The most significant event was a mass interfaith gathering held on Dec. 1. Pope Francis prayed with Rohingya refugees and other Muslims as well as Hindus and Buddhists.

Memories of that day will long be treasured. Ordinary folk of different faiths realized that Pope Francis is an advocate of peace and harmony, not only for Catholics but for them as well.

Also to be counted as a blessing was the development of a better understanding, and therefore scope for collaboration, between the government and the Christian community.

Christians are a small minority in Bangladesh, but their contribution is huge and the papal presence drew attention to this in a profound way.

Christians provide, for example, extensive services in the education and health sectors through some 1,000 schools and about 100 health centers.

Bangladesh's political leaders during the pope's visit lauded this role.

We are at the periphery of the Catholic Church in terms of numbers compared to large Christian communities elsewhere in the world. But the fact that Bangladesh was the first Muslim-majority nation to be visited by Pope Francis was important given that past popes seldom traveled to Islamic countries.

Pope Francis previously visited Buddhist-majority Sri Lanka and immediately before coming to Bangladesh spent several days in largely Buddhist Myanmar where the Rohinghya issue predominated.

Asia is the birthplace of diverse religious traditions and the pope is trying to gain insights into how minority-Christians have been able to live in relative harmony with non-Christian majorities.

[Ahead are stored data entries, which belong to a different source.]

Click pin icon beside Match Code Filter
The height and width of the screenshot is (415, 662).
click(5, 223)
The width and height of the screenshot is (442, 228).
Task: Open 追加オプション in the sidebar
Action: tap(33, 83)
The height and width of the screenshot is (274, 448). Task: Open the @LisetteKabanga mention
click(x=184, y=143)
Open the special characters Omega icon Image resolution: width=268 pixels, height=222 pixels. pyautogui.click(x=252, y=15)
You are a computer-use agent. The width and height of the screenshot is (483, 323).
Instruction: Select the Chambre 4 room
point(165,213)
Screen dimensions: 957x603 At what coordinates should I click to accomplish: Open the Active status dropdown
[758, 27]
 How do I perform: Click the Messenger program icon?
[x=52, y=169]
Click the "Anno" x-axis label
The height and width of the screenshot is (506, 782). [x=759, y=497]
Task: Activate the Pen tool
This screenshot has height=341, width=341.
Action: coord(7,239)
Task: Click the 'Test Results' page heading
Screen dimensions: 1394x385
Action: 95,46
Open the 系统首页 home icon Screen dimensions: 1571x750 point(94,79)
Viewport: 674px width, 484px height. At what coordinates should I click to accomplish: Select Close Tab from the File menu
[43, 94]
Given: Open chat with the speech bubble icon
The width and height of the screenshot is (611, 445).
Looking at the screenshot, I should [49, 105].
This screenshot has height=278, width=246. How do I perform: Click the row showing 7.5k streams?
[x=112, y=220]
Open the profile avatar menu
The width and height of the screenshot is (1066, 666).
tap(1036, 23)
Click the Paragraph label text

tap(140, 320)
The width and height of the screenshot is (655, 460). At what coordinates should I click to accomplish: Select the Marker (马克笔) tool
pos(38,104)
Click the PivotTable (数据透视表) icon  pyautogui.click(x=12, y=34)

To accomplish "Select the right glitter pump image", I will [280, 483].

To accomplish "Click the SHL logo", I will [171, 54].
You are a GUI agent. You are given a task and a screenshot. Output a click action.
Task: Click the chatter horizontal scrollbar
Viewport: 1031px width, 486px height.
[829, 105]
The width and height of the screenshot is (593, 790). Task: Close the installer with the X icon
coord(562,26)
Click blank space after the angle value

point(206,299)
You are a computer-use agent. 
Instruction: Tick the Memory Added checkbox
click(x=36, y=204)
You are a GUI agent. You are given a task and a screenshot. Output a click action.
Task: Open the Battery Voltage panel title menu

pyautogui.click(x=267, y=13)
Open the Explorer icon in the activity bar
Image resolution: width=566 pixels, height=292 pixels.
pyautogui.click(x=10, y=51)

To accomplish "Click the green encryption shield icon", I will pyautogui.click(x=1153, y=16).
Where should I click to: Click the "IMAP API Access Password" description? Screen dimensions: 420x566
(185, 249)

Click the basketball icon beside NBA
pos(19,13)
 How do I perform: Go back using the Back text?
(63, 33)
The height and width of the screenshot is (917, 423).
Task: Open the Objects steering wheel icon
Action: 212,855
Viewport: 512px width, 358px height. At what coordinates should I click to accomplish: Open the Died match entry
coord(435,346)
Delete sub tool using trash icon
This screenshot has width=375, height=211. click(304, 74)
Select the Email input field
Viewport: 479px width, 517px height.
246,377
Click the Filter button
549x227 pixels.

On returning to the Vatican from Bangladesh, Pope Francis continued to highlight various aspects of his time here, having been impressed by both the culture and the welcome he received from the public and government.

He also appreciated the largely positive media coverage, something that bodes well for the future.

While Bangladesh is overwhelmingly Muslim, the Christian community is expanding.


Benedict Alo D'Rozario was secretary of the central committee for the 2017 papal visit to Bangladesh. He is a former executive director of Caritas Bangladesh.